Given request: Carry the earnings call transcript forward from its final sentence.

Provided text:
* * * * *
But the challenge that we have is, as I think we said in the press release and the script is that, we reload on orders, particularly in Canada, in the summertime. And it's really hard for us to understand what that's going to look like at this point in time, which is really one of the major factors for not giving guidance. But right now, our expectation would be about half of that business would be impacted.
    
Michael Shlisky:
OK. OK. And perhaps that leads me to my last question here. Could you at least give us some kind of directional thought at least on the first half of how things might be trending versus the prior year here. Or is it even still too early to even talk about any kind of pinpoint guidance on the first half of the year?
    
Charles Gordon:
We're not providing guidance for the year and/or the first half. And remember, the way the business falls over the course of the year is that we made about 2/3 of the profitability in the second half in '13 and '14. And really the full year is so dependent on the second half. We like our position going into the year. We've got good backlog position across most of the business. But we're not going to make any comments on guidance either for the half or for the full year.
    
Michael Shlisky:
OK, great. I will leave it there. I will hop back in the queue. Thanks so much.

Charled Gordon:
Thank you.
    
Operator:
Our next question comes from the line of Eric Stine from Craig-Hallum. Your line is now open.

Charles Gordon:
Morning, Eric.
    
Eric Stine:
Good morning, guys. So I won't ask for - around the guidance or thoughts there, but I mean, can you talk about things that you'll be looking for? I mean, those things, I think you mentioned second quarter you'll have more clarity. Just things that will point you and give you more clarity that you'll be able to share with the Street, and then also, some of the large projects, you mentioned the CRTS project or any large projects that will dictate how the year plays out, too?
* * * * *
Information given:
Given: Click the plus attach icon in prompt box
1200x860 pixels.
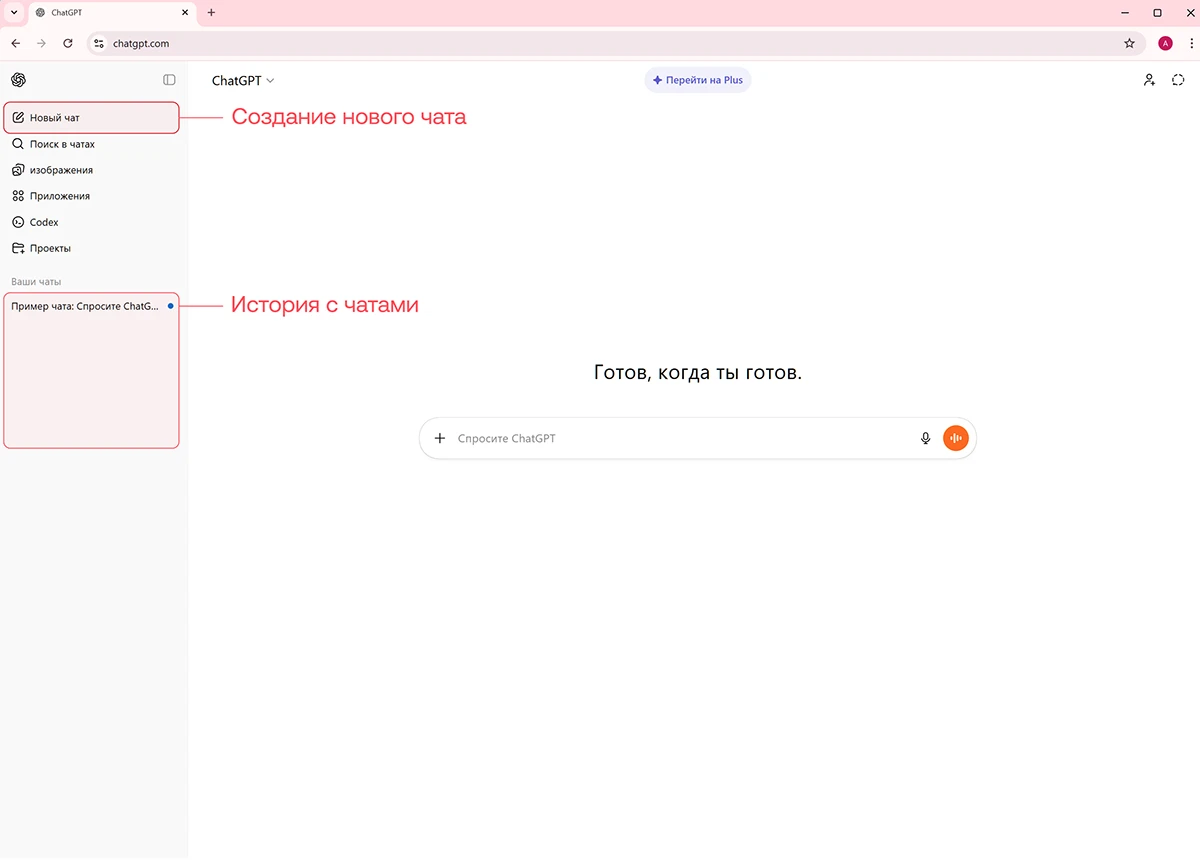Looking at the screenshot, I should click(440, 438).
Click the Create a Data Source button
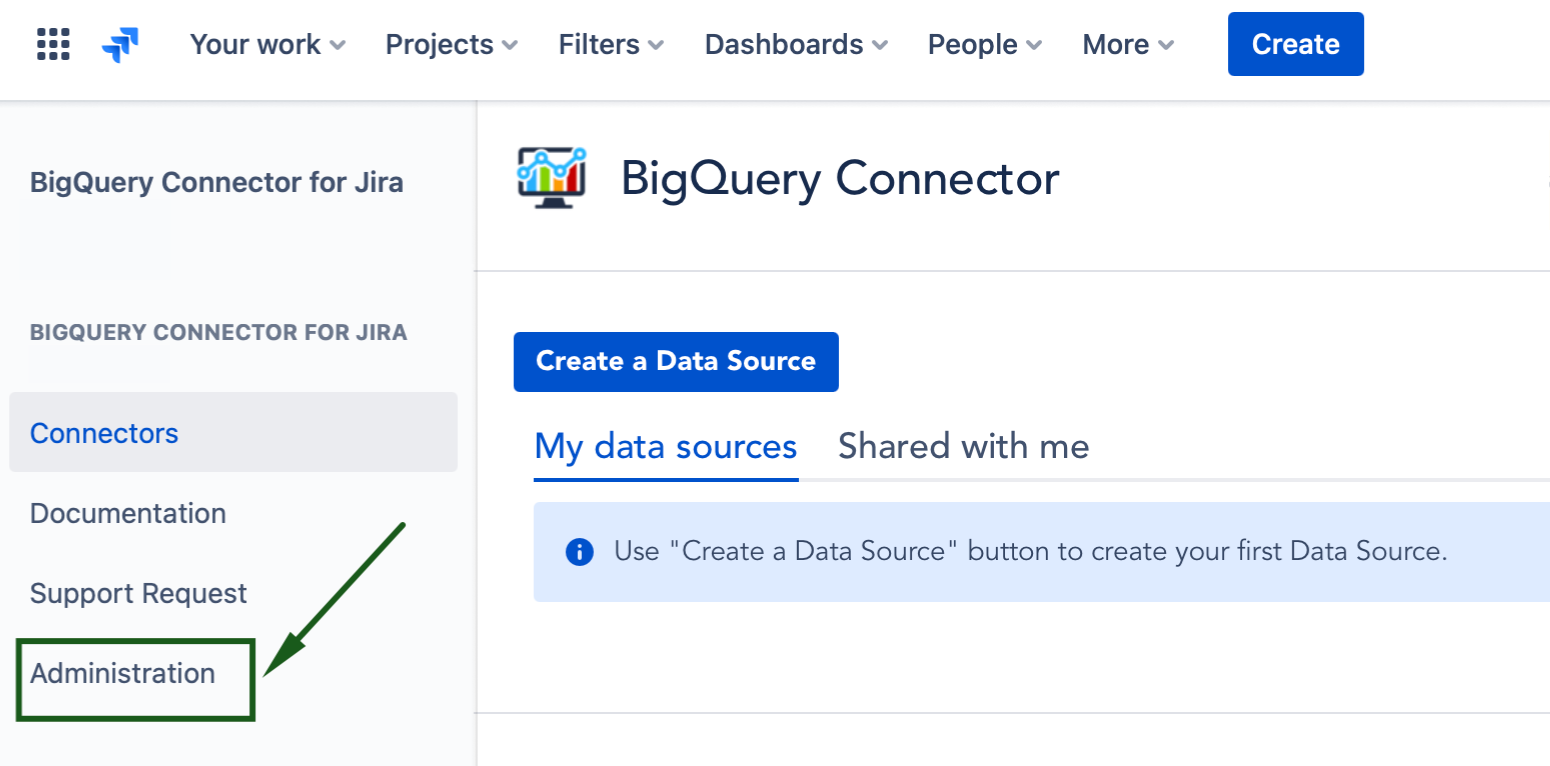The image size is (1550, 766). (x=675, y=361)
* * * * *
Exercise response:
    
Charles Gordon:
We'll certainly share that with you. What I look at - we constantly monitor orders across every portion of the business, and we'll continue to do that. I think the defining - part of defining moments for us on how the year is going to come out will be those orders that we get in Canada for the second half of the year. And typically those start coming in, in June, and we see them in June, July and early August. And certainly, as we get into that period, we'll have a much better perspective on the second half of the year. We'll also share with you any large projects that we see.

Typically, large projects have a pretty long lead time. So the project that I mentioned that we're executing in Chile, we actually sold that project in the third quarter of last year, and we're just now starting the execution of the project. So even if we were successful in gaining a large project here over the upcoming months, the actual impact that it would have on 2015 would probably be nominal. OK, we'll certainly share with you as we get more clarity into the year.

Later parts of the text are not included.